Pourquoi ? Parce que l’État pèse de plus en plus dans nos vies, avec ses impôts, ses taxes, sa bureaucratie, ses normes, etc. Résultat : l’activité économique étouffe, la création de richesse se fait plus difficilement (il suffit de voir notre désindustrialisation), et la croissance du PIB diminue par palier de décennie en décennie pour tendre vers 1% (l’accroissement démographique, donc zéro rapporté à la population).

De nos jours, qui peut sérieusement s’enrichir en France ? La forte progressivité de l’impôt sur le revenu ferme quasiment la porte aux salariés.

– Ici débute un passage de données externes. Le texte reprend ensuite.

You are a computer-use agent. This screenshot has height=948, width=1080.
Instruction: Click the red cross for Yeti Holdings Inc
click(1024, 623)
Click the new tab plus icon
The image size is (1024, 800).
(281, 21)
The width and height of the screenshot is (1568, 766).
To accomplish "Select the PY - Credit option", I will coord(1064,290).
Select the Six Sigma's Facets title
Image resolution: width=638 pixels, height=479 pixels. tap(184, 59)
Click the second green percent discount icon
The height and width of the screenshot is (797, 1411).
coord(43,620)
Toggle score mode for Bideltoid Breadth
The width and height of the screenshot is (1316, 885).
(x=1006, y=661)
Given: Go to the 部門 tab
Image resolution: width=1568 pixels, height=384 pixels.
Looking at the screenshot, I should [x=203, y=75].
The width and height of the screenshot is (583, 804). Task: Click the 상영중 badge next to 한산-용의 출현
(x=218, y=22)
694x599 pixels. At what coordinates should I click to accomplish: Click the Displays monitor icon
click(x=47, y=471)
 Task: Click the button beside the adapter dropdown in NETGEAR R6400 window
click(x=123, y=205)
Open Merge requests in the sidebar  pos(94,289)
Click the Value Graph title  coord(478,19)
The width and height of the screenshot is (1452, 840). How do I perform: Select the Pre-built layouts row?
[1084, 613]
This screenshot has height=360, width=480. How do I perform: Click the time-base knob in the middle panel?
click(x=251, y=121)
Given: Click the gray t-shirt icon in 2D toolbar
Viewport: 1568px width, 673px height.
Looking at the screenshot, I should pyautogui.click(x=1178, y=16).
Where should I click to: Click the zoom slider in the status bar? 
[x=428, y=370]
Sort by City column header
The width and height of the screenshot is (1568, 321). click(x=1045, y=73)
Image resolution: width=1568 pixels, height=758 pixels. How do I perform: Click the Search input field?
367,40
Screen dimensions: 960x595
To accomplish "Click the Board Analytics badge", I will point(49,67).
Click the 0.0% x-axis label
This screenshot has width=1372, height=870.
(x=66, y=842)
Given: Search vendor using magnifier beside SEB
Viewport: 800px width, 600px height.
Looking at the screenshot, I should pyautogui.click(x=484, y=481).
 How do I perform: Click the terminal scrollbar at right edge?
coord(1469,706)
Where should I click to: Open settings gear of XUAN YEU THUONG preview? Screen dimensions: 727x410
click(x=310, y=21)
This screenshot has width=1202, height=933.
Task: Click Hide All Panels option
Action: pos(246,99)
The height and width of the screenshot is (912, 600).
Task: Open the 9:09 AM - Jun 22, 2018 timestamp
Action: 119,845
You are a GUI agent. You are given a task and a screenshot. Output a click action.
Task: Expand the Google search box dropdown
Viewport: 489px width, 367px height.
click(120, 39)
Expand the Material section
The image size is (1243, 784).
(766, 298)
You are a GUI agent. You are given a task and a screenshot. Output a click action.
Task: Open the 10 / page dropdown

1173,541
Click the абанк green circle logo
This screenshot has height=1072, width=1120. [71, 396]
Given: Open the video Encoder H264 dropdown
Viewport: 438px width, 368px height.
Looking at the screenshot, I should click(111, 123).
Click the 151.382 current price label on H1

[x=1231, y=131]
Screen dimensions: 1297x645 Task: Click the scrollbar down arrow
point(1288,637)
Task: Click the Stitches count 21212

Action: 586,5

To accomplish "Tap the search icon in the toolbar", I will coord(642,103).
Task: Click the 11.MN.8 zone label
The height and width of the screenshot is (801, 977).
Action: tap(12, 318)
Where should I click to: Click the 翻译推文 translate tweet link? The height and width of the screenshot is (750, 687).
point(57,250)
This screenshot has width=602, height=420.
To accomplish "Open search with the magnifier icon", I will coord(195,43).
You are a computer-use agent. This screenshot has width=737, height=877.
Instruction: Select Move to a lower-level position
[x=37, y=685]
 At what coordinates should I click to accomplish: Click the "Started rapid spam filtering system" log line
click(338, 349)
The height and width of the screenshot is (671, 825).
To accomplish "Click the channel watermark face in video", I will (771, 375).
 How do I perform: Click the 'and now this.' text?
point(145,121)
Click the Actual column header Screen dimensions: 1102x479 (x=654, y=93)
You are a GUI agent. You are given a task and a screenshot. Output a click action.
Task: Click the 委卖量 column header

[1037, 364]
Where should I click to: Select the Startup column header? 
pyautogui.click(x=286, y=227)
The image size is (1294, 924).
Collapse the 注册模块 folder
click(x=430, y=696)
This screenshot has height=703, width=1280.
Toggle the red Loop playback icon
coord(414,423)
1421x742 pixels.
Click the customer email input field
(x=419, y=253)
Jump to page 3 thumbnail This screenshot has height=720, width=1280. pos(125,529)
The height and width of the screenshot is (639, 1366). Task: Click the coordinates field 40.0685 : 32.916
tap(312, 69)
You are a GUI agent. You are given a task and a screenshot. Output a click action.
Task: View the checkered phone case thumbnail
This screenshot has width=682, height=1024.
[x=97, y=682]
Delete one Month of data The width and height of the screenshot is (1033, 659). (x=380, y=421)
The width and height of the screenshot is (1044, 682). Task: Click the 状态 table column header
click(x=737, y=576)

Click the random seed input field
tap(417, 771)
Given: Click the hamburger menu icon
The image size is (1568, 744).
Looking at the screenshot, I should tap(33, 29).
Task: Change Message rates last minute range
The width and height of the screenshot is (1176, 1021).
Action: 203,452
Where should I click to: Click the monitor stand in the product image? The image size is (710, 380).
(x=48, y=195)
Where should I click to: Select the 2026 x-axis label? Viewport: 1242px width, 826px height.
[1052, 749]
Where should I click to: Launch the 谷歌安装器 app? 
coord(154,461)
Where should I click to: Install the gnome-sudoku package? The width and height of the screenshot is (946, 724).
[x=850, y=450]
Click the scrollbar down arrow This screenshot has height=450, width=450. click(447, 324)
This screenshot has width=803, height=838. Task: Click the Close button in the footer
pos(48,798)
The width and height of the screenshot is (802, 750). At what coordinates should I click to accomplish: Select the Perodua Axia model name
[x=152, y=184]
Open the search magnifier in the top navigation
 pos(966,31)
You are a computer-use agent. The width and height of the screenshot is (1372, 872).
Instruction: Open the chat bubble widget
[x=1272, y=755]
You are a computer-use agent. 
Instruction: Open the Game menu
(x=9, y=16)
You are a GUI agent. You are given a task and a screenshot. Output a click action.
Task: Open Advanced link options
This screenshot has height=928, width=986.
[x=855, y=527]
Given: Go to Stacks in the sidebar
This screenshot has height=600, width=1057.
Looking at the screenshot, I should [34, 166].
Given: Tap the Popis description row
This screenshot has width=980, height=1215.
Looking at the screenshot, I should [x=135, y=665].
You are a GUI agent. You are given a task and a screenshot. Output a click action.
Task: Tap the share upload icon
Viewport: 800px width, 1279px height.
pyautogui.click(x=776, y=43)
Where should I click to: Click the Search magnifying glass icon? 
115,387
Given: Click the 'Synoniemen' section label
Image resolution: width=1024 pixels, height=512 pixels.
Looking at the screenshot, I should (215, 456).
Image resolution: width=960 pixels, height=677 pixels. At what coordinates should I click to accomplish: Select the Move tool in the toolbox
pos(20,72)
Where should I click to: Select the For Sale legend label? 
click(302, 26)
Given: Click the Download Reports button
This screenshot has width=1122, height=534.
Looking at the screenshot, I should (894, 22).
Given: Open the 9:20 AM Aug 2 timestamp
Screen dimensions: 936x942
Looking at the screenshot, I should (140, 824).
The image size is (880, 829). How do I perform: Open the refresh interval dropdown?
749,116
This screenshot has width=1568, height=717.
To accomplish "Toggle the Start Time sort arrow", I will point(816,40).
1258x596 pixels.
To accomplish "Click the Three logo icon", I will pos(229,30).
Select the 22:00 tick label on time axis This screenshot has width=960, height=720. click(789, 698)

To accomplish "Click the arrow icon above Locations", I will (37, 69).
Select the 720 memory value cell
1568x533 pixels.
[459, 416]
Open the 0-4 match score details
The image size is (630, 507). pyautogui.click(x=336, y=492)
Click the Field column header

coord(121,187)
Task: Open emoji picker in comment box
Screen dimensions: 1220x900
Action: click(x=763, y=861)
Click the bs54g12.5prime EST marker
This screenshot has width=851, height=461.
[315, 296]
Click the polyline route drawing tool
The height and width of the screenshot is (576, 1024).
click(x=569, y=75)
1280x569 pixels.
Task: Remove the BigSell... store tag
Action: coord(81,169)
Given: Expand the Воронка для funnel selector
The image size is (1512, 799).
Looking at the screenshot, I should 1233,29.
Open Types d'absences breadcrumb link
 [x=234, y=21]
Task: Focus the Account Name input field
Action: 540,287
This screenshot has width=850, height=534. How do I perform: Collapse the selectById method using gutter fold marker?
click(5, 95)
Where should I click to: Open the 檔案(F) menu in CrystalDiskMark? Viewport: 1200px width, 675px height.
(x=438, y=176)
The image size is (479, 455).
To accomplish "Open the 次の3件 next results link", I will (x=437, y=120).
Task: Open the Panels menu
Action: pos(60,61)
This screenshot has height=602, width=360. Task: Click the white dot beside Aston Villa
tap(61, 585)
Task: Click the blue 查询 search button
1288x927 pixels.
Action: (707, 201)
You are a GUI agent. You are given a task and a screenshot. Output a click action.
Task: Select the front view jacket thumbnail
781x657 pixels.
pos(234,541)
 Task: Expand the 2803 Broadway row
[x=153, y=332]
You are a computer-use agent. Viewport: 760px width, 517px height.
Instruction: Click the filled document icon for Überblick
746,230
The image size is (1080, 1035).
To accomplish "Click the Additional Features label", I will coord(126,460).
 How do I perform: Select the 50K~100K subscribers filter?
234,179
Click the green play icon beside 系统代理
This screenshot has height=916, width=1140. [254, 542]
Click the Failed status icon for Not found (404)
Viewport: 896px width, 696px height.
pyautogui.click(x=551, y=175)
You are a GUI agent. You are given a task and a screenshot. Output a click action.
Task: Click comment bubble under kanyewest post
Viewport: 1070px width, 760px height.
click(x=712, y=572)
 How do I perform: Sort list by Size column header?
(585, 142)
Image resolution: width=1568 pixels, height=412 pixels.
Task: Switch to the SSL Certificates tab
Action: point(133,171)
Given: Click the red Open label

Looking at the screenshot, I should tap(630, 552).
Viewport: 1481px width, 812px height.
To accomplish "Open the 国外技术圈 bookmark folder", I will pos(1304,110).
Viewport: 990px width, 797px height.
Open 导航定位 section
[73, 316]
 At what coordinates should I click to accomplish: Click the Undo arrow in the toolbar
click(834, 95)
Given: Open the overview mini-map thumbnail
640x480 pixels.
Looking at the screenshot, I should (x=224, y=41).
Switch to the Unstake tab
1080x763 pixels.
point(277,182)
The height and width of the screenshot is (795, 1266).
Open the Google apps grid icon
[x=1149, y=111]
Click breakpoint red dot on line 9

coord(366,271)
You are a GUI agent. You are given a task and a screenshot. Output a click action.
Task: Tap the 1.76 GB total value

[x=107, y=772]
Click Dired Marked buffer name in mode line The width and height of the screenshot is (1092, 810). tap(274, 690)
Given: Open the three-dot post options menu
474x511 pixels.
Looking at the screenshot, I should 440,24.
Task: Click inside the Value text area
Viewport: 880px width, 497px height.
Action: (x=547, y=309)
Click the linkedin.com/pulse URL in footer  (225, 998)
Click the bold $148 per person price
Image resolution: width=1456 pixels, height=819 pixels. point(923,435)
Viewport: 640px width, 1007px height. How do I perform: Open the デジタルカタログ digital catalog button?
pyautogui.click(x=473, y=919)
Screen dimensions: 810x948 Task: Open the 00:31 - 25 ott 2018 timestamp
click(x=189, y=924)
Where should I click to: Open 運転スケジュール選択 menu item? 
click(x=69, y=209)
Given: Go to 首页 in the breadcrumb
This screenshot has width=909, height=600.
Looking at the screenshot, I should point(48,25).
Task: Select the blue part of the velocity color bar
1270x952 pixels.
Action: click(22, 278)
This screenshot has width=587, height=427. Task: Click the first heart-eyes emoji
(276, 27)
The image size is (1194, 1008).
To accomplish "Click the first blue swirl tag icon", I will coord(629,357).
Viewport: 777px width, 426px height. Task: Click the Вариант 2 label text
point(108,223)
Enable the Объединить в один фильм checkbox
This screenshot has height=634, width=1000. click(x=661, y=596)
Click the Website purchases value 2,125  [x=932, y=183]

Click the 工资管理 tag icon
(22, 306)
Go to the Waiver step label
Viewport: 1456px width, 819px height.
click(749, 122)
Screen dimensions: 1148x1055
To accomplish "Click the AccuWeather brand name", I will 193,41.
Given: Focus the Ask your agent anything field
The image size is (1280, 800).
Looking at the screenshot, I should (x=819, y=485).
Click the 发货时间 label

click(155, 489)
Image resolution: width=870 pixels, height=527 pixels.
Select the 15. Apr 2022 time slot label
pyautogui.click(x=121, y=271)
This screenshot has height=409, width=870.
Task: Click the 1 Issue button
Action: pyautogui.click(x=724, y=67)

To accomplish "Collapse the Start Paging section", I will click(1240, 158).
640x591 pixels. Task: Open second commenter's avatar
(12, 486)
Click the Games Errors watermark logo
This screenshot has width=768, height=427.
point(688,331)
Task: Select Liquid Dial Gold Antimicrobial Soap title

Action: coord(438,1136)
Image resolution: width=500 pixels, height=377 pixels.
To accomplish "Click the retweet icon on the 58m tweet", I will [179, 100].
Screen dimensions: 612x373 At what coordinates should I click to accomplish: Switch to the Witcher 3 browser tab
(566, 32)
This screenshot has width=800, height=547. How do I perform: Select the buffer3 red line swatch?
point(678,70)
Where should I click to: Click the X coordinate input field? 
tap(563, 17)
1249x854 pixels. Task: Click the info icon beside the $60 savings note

Reste alors le rêve de la startup, une idée qui cartonne, bien qu'il y ait beaucoup de tentatives pour peu d’élus… Devenir patron d’une société cotée et être payé en actions, encore moins de chance au tirage. Il y a aussi – concomitamment au poids croissant de l’État – ce que les économistes libéraux ont nommé le "capitalisme de connivence", c’est-à-dire la collusion entre les élites économiques et politiques afin d'obtenir les bonnes informations en premier. Une forme de corruption douce. Cela nécessite les bons contacts, les bonnes relations, les retours d’ascenseur surtout, assez peu de créativité et le sens du risque. Mais, effectivement, des gens s’enrichissent en France avec les éoliennes, les autoroutes, les travaux publics, etc. Si vous ne faites pas partie de ceux-là, il va falloir bosser dur.

En conséquence de ce "rétrécissement des opportunités", on constate "une concentration toujours plus forte de la richesse. La moitié des ménages la moins bien lotie ne détient que 8% de l’ensemble du patrimoine des ménages, alors que les 10% les plus fortunés en détiennent quasiment la moitié et les 5% les mieux dotés plus du tiers." La société française devient plus inégalitaire pour de mauvaises raisons, ce qui ne peut que générer de la frustration, d’où le débat très acerbe sur la réforme des retraites, par exemple.

Un problème non soulevé par Xerfi est que ce patrimoine s’avère essentiellement constitué d’immobilier, la résidence principale le plus souvent. Et les prix ont considérablement grimpé depuis les années 1970, enfin surtout depuis le début des années 2000 quand les banques centrales ont commencé à faire marcher la planche à billets. Il y a aussi un pur effet comptable dans ce basculement héritage/travail. Mais il s’agit en grande partie d’une bulle : au bout d’un moment, si les revenus ne suivent pas, les prix de l’immobilier vont devoir s’ajuster à la baisse (on semble déjà le voir à Paris).

Toutes choses égales par ailleurs, mieux vaut faire confiance à l'or physique, un conseil en passant. Mais sur le fond, les marges de manœuvre se rétrécissent, l’économie se sclérose et la valeur même du patrimoine des Français est menacée.